PITTSBURGH (AP) - Gov. Tom Corbett says that he met with leaders of oil and gas giant Royal Dutch Shell and that their preliminary plans to build a multibillion-dollar petrochemical refinery in western Pennsylvania are on track, a newspaper reported Friday.
Corbett said earlier this week that he thinks the project is going in the right direction and that last week's meeting to discuss future steps for the project "went very, very well."
He described the meeting's participants from Shell as "people higher in the organization than we've ever seen before," the Pittsburgh Post-Gazette reported. Still, crucial decisions remain in the development process, and Shell has not made a final decision to build at a site in Beaver County that is its first choice in a region booming with natural gas production.
"That's always been my concern," Corbett said. "Until we put a shovel in the ground, I'm always worried about it."
The company has an end-of-year deadline on a deal for land near Monaca on the banks of the Ohio River, about 35 miles northwest of Pittsburgh. Shell spokeswoman Kayla Macke told the newspaper only that the company continues to evaluate the site.
The so-called cracker plant would convert natural gas liquids from the state's newly accessible reserves into more profitable chemicals such as ethylene, which is used to make plastics, tires, antifreeze and other products.
Actual construction could be years away. The site is home to a Horsehead Corp. zinc smelter, which the company expects to shut down.
In March, Shell announced that it had signed a land option agreement with Horsehead to evaluate the site after Pennsylvania had competed with Ohio and West Virginia for the tentative commitment. In addition to making it eligible for at least 15 years of property tax exemptions, Corbett and state lawmakers ensured the Shell plant would be eligible for a 25-year state tax credit of a nickel per gallon of ethane used beginning in 2017.

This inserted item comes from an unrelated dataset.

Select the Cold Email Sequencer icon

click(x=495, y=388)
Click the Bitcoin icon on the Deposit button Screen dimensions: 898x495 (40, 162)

The tax incentives could easily surpass $1 billion in value.
Beaver County Commissioner Joe Spanik told the Post-Gazette that county and municipal officials are waiting to hear which portions of the 1,000-acre industrial site Shell will use. He said identifying the approximately 350 acres for development is necessary to start an application for tax exemptions there.
Shell agreed in October to make payments in lieu of taxes to Potter Township and Central Valley School District valued at 110 percent of the amount currently generated in property tax revenues, the newspaper reported.